Los medios de comunicación describen diariamente, de cómo tantos alistados policiales y hasta militares, son capturados o ultimados por sus compañeros cuando son interceptados en la comisión de actos delictivos de las clases más variadas en las calles o inmuebles, desde humildes casas hasta comercios, industrias, almacenes, hasta terminar en el atraco a entidades bancarias.
Y para cometer tantos delitos, los policías o militares utilizan las armas de reglamento que les proporciona el Estado para ser salvaguarda del orden y las leyes, y a la vez han recibido un riguroso entrenamiento para el manejo de esos artilugios de muerte, convirtiéndose el Estado en el cómplice principal de la situación de violencia que padecemos, y que a todos nos tienen atemorizados y guarecidos en los hogares.
La causa, de que tantos miembros de la policía y de las Fuerzas Armadas están desacreditando las principales instituciones del orden, radica en el origen de sus miembros de una humilde extracción y con una escasa educación, que a veces ni llega a un octavo grado, proviniendo de zonas de elevada miseria, que al verse con un uniforme y un arma de fuego portada legalmente, les confiere un poder demasiado grande. Vemos cada día cómo son detenidos esos malos hombres de uniforme. Además, no es raro ver de cómo militares activos sirven de escolta a poderosos narcotraficantes, sin sonrojo de quienes autorizan tales prácticas.

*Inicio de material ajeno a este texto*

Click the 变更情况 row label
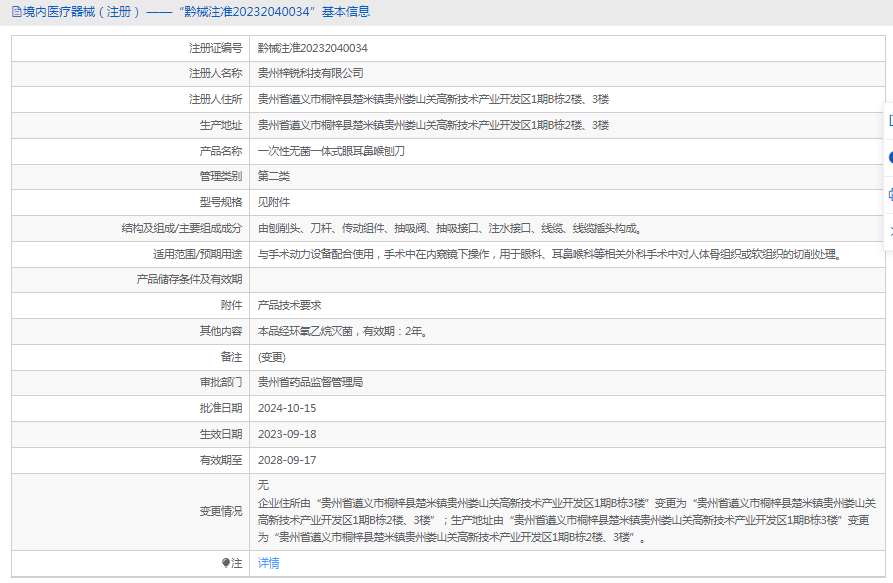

El Estado, por mantener en el país la mentalidad trujillista de disponer de unas abultadas Fuerzas Armadas y la Policía Nacional por igual, ha concentrado un poder muy grande en manos de humildes seres humanos, incultos y no adecuados mentalmente para cumplir sus deberes de salvaguarda del orden y de la seguridad nacional.
En consecuencia, una buena parte de la cuota de muertes, por la ola de violencia, recae sobre el Estado, el cual ha equipado a tantas personas para llevar armas de fuego. Estas son una tentación irresistible para salir de la pobreza, de la cual han provenido esos ciudadanos uniformados.

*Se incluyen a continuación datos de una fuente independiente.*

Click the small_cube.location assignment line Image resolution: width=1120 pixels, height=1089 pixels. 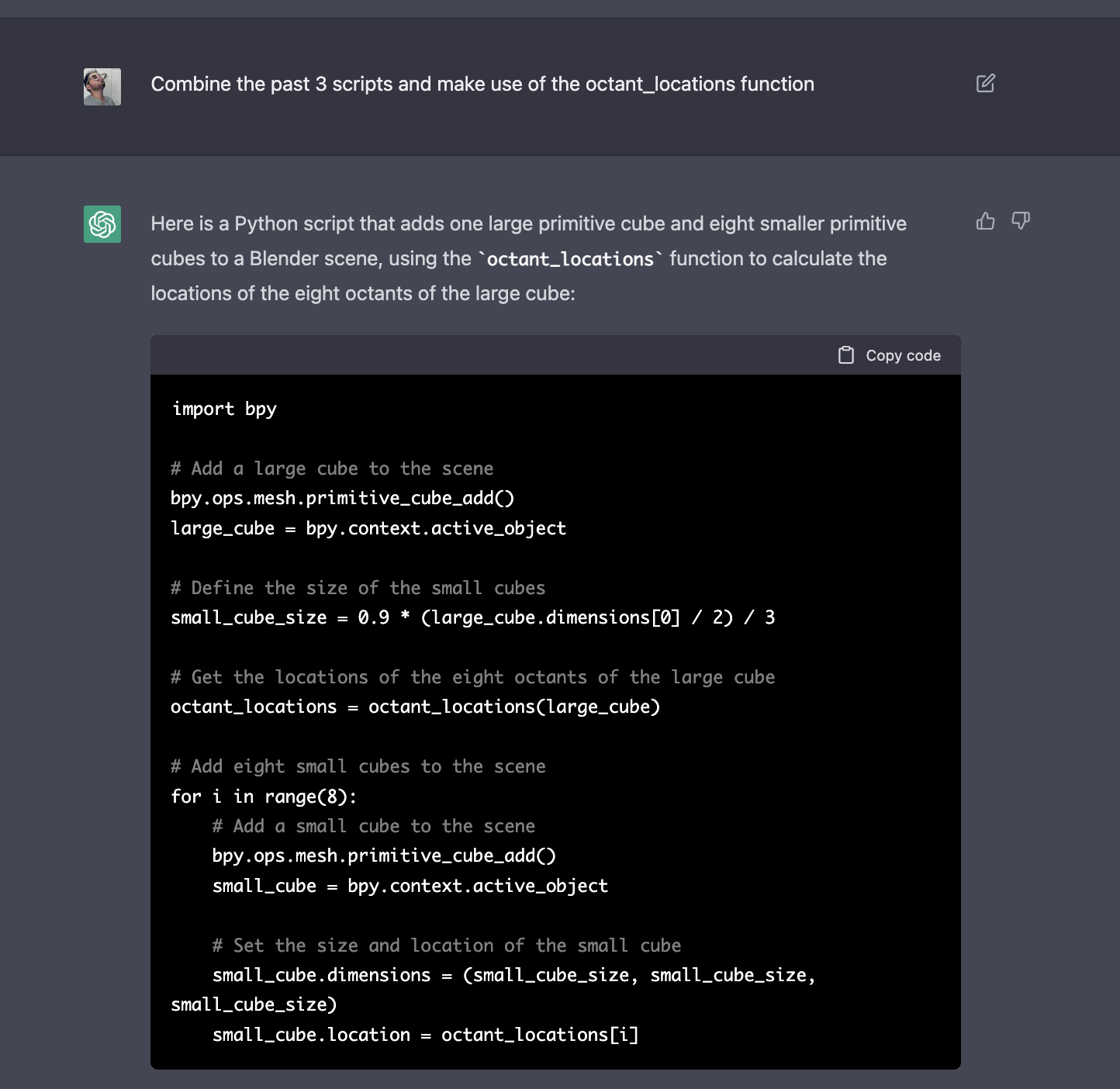(425, 1035)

El Gobierno no puede darse golpes en el pecho y anunciar toda clase de medidas imprácticas para combatir la violencia, cuando la oleada de la misma va en aumento a ojos vista, abarcando sectores que antes se sentían seguros, y ahora, con el aumento del patrullaje policial, no hay seguridad en las calles, con el agravante que los tienen pasando hambre y ellos se dedican a solicitarle a los civiles alguna ayuda para comer.

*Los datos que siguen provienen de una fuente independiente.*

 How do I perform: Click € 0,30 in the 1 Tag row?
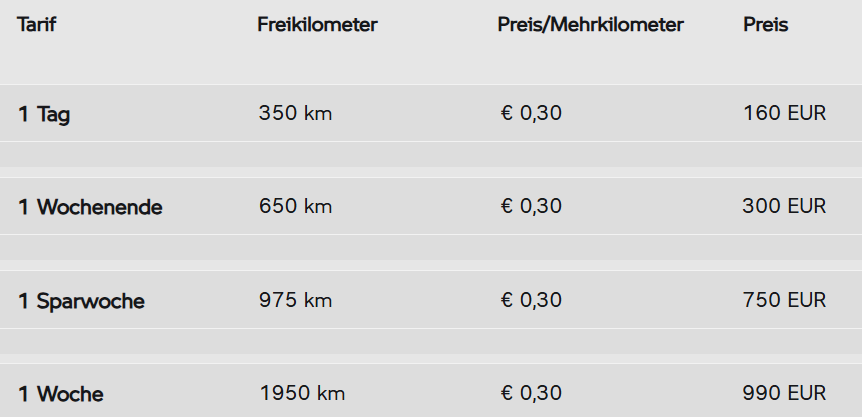531,113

Además, ya es una constante, el ver policías de noche en ciertas esquinas, atemoriza más a los ciudadanos que un antisocial que a veces todavía no tiene un arma de fuego. Incluso hay ciudadanos, para evitar casos como el de aquel joven acribillado en el Ensanche Luperón por una patrulla, porque alegadamente no se detuvo en un lugar oscuro, no se detienen hasta llegar a un lugar iluminado y concurrido, que como potenciales testigos, evitarían alguna confusión mortal a la que son tan adictos los policías.